Currently, some teams from other universities have developed the software for simulating solar cell, e.g. PC1D, PC3D, Quokka3. Unfortunately, few of them considers the multi-physics problem in simulating solar cells. This is my initial motivation to ask previous questions. Hopefully, we can solve multi-physics problem in design or analysis of solar cells, especially the novel PERC, TOPCon, heterojunction solar cells.

The basic equations to describe the carriers in the semiconductor are the carriers transport equations coupled with Poisson’s equation. The transport equations for electrons and holes are derived from the Boltzmann transport equation with some assumptions. The 1D or quasi-1D model can be discussed first. The following preprint and open access paper details these equations:
https://www.sciencedirect.com/science/a ... 0216304374
https://ieeexplore.ieee.org/document/46362

Besides, any further collaborations with our research team are also welcome. In recent decade, we have studied the model of solar cells, PV modules, and corresponding application of these physical models in power control, fault diagnosis, etc. of PV systems. We also hope the Elmer can solve the multi-physics problem in solar cells, after the possible collaborations with Elmer team.
My Email: jwzhang@hhu.edu.cn

Best Regards,
Dr. Jingwei Zhang
raback
Site Admin
Posts: 4345
Joined: 22 Aug 2009, 11:57
Antispam: Yes
Location: Espoo, Finland
Contact:

Re: Application fields of Elmer

Post by raback »

Hi,

I quickly looked at the papers. It seems that there is no lack of details in this field as well!

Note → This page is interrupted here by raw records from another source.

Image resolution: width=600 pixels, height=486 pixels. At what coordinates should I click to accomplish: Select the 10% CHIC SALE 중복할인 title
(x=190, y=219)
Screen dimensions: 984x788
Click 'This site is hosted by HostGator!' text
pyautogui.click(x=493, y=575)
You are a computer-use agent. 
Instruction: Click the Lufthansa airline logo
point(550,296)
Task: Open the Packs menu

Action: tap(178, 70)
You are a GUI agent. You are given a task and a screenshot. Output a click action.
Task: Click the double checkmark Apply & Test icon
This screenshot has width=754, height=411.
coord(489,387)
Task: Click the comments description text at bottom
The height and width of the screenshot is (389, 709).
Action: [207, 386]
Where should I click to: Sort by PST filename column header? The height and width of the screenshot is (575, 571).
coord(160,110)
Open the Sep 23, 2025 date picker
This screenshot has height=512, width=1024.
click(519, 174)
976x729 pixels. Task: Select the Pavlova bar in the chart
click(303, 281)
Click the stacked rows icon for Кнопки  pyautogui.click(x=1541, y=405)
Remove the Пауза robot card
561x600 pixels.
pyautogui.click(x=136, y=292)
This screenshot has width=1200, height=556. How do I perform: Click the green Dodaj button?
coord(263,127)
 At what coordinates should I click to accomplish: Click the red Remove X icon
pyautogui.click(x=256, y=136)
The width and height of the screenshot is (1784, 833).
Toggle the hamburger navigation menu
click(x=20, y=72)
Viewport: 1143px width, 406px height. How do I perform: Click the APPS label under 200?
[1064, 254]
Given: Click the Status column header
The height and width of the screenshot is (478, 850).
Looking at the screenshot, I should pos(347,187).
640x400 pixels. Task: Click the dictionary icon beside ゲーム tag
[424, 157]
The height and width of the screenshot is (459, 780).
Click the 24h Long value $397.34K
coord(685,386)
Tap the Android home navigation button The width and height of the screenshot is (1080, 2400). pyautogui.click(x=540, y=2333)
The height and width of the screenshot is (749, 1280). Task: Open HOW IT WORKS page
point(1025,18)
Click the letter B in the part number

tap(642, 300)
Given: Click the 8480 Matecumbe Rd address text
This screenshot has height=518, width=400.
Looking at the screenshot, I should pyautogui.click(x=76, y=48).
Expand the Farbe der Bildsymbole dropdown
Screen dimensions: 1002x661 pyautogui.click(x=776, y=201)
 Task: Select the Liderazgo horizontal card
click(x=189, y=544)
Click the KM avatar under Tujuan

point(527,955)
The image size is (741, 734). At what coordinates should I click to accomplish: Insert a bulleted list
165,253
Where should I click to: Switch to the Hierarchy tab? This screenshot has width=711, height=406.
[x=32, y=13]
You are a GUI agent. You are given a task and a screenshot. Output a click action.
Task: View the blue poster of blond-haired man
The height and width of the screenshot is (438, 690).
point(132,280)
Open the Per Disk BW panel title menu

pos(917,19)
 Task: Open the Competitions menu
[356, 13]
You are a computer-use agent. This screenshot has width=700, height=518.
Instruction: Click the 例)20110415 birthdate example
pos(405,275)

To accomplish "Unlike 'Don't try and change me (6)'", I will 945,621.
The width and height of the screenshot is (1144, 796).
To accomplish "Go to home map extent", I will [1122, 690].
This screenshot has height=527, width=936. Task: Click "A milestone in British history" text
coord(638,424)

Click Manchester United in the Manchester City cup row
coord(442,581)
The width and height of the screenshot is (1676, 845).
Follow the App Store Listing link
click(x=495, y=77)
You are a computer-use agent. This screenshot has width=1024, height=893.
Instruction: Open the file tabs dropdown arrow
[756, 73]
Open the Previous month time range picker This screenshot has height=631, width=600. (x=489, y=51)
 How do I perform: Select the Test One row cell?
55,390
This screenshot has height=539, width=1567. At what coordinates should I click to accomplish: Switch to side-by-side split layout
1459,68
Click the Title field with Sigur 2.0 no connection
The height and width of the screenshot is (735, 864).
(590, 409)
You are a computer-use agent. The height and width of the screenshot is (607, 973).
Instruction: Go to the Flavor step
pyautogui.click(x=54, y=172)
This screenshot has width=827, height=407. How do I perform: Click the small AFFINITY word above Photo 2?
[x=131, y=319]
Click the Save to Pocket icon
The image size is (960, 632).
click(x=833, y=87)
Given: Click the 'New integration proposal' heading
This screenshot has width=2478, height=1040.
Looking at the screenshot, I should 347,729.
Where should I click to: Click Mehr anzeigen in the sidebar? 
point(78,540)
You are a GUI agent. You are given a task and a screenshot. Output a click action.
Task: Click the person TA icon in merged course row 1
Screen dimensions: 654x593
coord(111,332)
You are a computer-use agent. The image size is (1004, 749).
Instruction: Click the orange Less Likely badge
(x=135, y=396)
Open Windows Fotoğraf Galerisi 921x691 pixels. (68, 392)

A challenge is to get some benefit of the multiphysics features before having to deal with all the complexities of the current state-of-the-art 1d models. Is there any simple problem that would benefit from other fields so that not everything needs to be in place. A practical goal would be to encapsulate the features of solar cells into some modules that could be developed without the constant awareness of the Elmer core team. But perhaps this comes naturally.